Unfortunately, the PPP was not a Bolshevik party and hence, it lacked the cadre network and structures to replace the institutions of the bourgeoisie state. In spite of widespread nationalizations, the foreign corporate sector and several other sections of the commanding heights of the economy were left in private hands. The left within the party was slowly purged, land reforms were jeopardised by the bureaucracy of the bourgeois state and, instead, landlords penetrated the party.
The old state apparatus remained intact and began to revive its despotic role. This was seen in the aggression of the army in Baluchistan in1974 under the PPP government. In the last analysis, capitalism was not abolished and its burgeoning crisis exploded in hyper-inflation that destabilised and ultimately led to the demise of the PPP government. It culminated in the assassination of Zulfiqar Ali Bhutto on the gallows in April 1979. The ruling classes who had been bruised by Bhutto’s reforms struck back with a bloody vengeance.

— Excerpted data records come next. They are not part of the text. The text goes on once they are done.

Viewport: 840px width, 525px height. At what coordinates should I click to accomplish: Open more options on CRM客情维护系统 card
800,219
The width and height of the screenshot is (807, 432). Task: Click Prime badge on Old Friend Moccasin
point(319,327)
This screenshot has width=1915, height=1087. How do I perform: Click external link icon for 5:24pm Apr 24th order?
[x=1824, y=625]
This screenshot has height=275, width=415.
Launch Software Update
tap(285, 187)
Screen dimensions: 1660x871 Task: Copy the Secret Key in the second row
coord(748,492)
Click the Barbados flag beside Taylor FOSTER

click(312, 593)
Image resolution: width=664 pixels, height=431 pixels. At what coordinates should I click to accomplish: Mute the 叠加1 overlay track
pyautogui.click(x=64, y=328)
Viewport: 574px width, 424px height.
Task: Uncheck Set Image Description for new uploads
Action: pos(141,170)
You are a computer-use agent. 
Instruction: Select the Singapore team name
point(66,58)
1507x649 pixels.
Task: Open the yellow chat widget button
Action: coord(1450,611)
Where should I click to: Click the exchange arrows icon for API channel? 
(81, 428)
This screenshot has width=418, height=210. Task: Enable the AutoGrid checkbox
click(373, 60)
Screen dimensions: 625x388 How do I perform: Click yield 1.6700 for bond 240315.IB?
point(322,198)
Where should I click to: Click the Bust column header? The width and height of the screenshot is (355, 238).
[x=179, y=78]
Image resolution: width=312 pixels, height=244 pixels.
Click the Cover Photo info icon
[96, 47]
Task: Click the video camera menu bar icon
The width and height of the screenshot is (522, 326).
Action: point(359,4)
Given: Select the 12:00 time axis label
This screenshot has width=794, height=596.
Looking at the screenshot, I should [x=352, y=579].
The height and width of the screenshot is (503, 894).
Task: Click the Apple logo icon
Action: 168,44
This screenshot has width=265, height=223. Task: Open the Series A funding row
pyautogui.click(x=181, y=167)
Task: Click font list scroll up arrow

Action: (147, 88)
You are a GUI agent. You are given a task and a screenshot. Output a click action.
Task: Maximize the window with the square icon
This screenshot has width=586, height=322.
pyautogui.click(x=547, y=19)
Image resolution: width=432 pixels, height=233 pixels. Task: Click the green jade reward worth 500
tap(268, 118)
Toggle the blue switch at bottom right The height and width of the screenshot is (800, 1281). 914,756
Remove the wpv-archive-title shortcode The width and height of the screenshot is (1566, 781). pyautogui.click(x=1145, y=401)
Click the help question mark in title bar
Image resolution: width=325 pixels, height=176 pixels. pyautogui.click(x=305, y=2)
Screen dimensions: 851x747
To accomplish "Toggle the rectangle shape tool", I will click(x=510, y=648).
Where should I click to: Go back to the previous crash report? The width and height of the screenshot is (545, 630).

In his last book, written in his death cell, If I am assassinated, which has acquired the status of his last testament, Bhutto wrote, “I am suffering this ordeal because I sought an honourable and equitable via media [middle road] of conflicting interests... the lesson of this coup d’état is that a via media, a modus vivendi, a compromise is a utopian dream. The coup d’état demonstrates the class struggle is irreconcilable and it must result in the victory of one class over the other. Obviously, whatever the temporary setbacks, the struggle can lead only to the victory of one class.”
Paradoxically, the PPP leaders that emerged in the aftermath of Z A Bhutto’s assassination rebuked the founding chairperson’s last testament and the lessons he had drawn in life and death. The regimes of bourgeoisie democracy that followed after Zia’s demise did not change the fundamental policies and the capitalist/feudal system.
To preserve and protect this system the ruling classes had imposed the Zia dictatorship that inflicted horrendous atrocities upon the toiling masses. It is not just his odious legacy that prevails in today’s Pakistan but the majority of politicians are former protégés of Ziaul Haq. The irony is that the PPP’s former prime minister, foreign minister and numerous other turncoats imposed in the hierarchy of today’s PPP are products of the nefarious Zia regime. This has resulted in the crushing of society.
While the rich accumulate obscene quantities of wealth, thousands of working people fall below the poverty line every day. Corruption, nepotism and crime dominate the political spectrum. The military that became a mercenary force in waging imperialist wars during the Zia era is now indulged in the process of primitive accumulation. Zia initiated religious bigotry and terrorism has become a festering wound on the body politic of Pakistan. This bestial frenzy is being financed by the black capital generated by the narcotics trade that had an income of $30 billion this year, according to UNICEF. Hence, even after his physical elimination, the basic characteristics of Zia’s policies are very much intact. This reflects the real nature of Pakistani capitalism.
In these excruciating times, the ruling class through the media is trying to restrict mass consciousness in the conflicts between different sections of the elite and various forms of bourgeois political superstructures. The most destructive feature of a military dictatorship is that it pushes mass consciousness backwards and illusions in a democratic setup of the elite develop in society that undermine the class struggle. Exploitation and agony persists. The harrowing conditions that are tormenting society can only be eradicated when this appalling system is abolished by the redemption of the 1968-69 revolution through a socialist victory, otherwise these revolutions cannot be victorious.